I'm a self proclaimed "fan of few" but have loved Morgan Freeman since his early days on The Electric Company. The Easy Reader was airlifted to Regional Medical Center in Tennessee after his car rolled several times somewhere in a Tallahatchie County, Mississippi where he has a home.

He's in serious condition.

Around here, when friends are hurt or undergo surgery, we bring them food, sew a personalized blankie or pillowcase for their hospital room, sneak them some goodies and sit next to the bed and read, sing, or pray. But with strangers admired from afar? There's nothing to do but pray.

Sunday, August 03, 2008

Suspension of Disbelief

One of the very few negative comments I've heard (and read) about The Dark Knight is that it stretched the suspension of disbelief just a little too far. This puzzles me. Batman is a comic book. That's what comic books do. Suspend disbelief.

So, I pose this question - how far is too far? Where is the line? Is the line Stretch Armstrong far for animated films and slashers but only to the edge of your elbow for every other genre?

Perhaps it's an occupational hazard that screenwriters must analyze everything we watch, but really, this comment about the suspension of disbelief has never made sense to me - ever - because it's one of those things that writers control by the reality they establish in the story. As a screenwriter, I decide what the reality of my story is. You don't get to choose reality. I do.

What I really think is that when people talk about stretching the suspension of disbelief too far, they're really saying one two things: either the reality of the story doesn't sustain certain story elements which means somebody didn't do their job well enough OR a circumstance in the story would never happen in real life which is just plain silly.

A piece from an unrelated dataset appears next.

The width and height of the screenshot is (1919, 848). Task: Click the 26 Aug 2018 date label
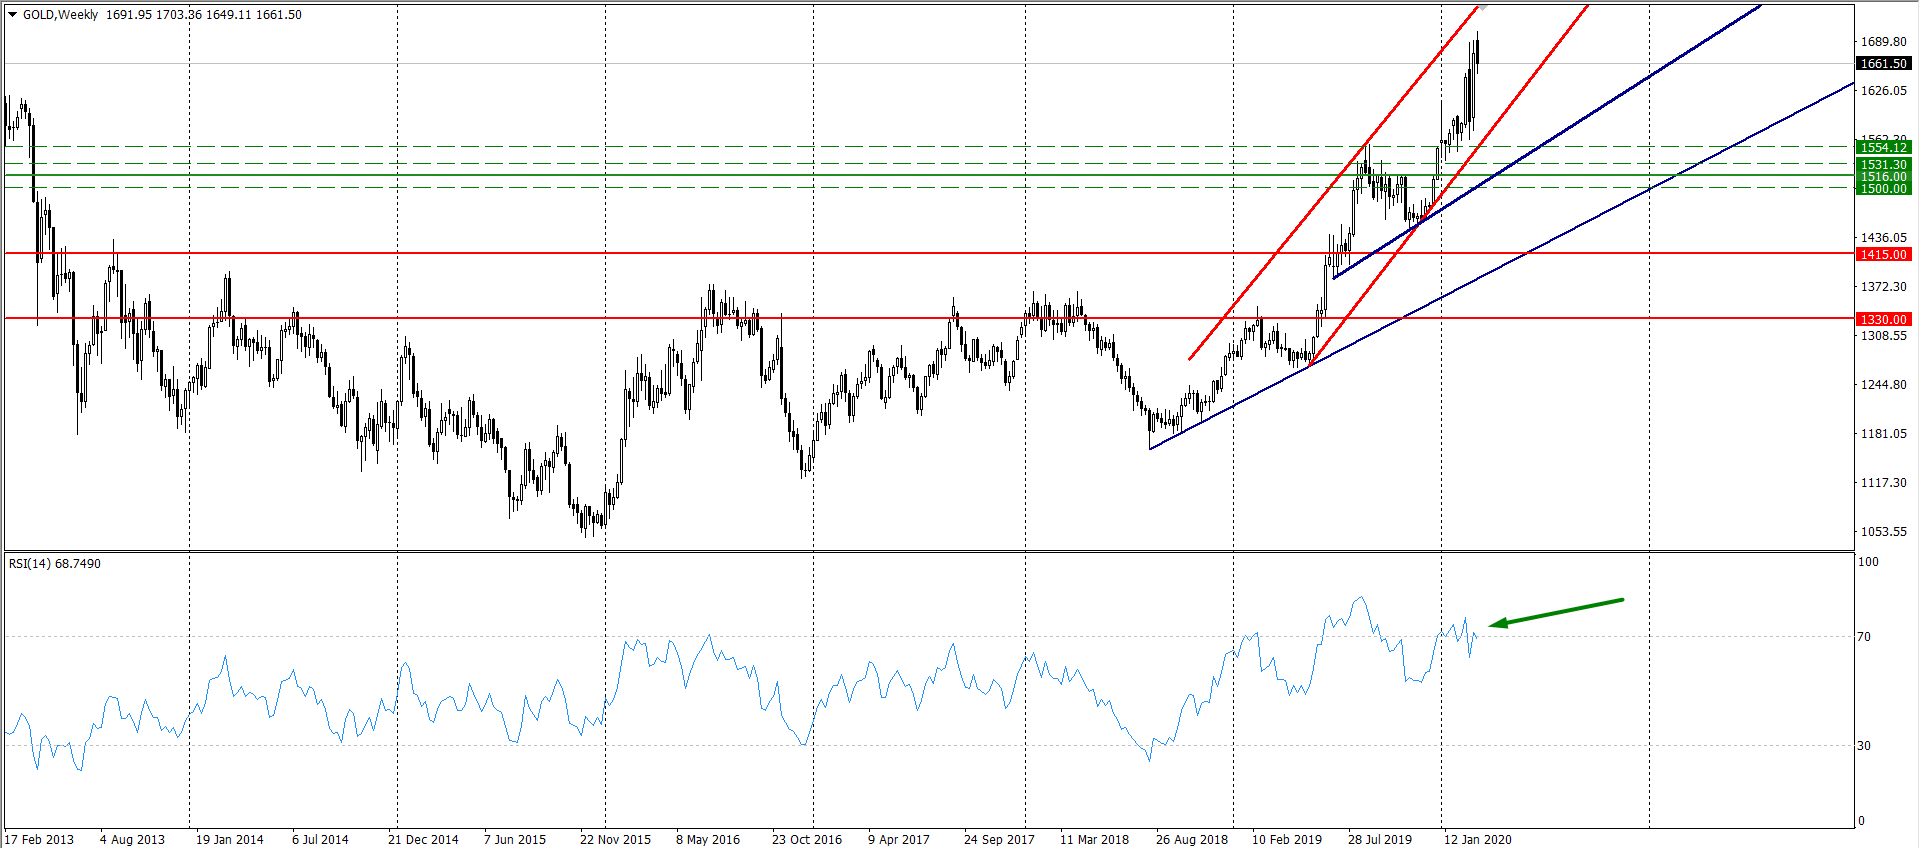coord(1191,839)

  • The reality of the story doesn't support certain elements of the story. That doesn't mean the film suspended disbelief too far. It means the film didn't clearly establish its reality. It's still a development flaw but from the ground up. We wouldn't expect to see a duck lay golden eggs in a film like Liar Liar but we have no trouble believing that a little boy can make a birthday wish that supernaturally comes true. Why is that? Because the film firmly establishes the whimsical reality that the protagonist lives in.

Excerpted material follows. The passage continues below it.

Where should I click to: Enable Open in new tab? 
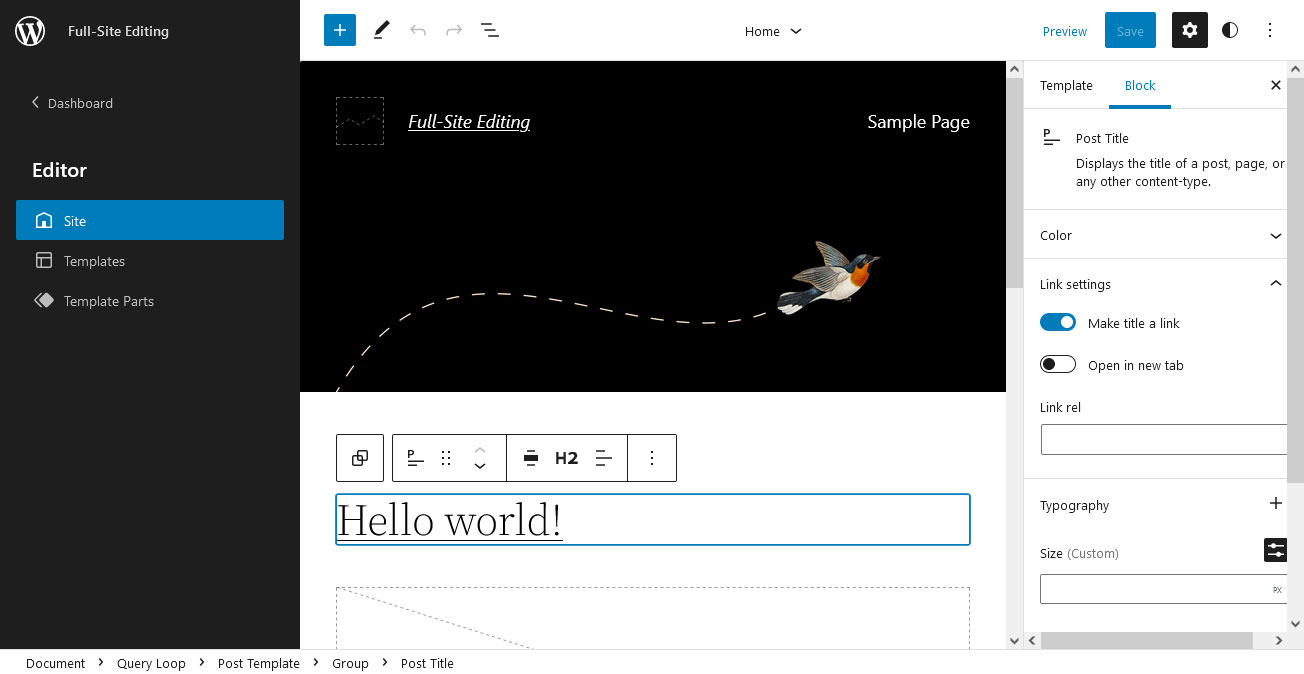pos(1057,364)
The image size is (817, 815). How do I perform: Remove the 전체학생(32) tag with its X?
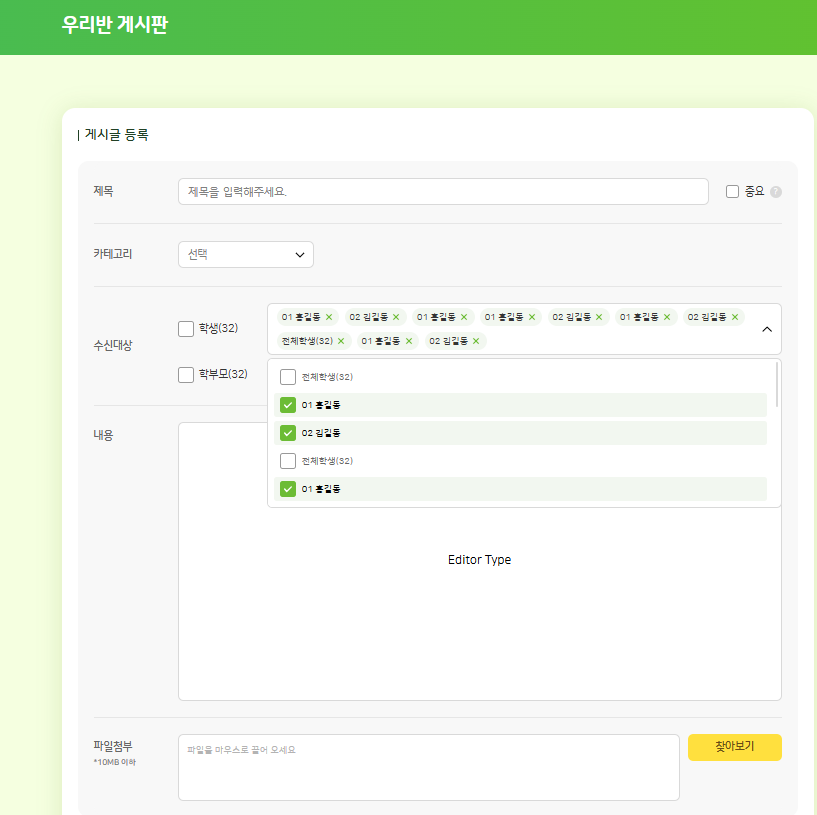[x=341, y=341]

  • That would never happen in real life. Of course, it wouldn't. We go to films to escape real life. I've never seen a single person laugh hysterically in the cemetery after burying a daughter but that's my favorite scene in Steel Magnolias. I doubt many people could get away with stealing their dead father from a hospital but Little Miss Sunshine pulled it off.

There may be a third possibility here, too. Maybe a role was miscast. The actor or actress gave a performance that was too subtle, too over the top, or they just didn't get their character at all and that weakened the credibility of the suspect story element.

Asking an audience to suspend disbelief is kind of what we're all about, isn't it? You've heard what I have to say so now I ask you -- how far is too far?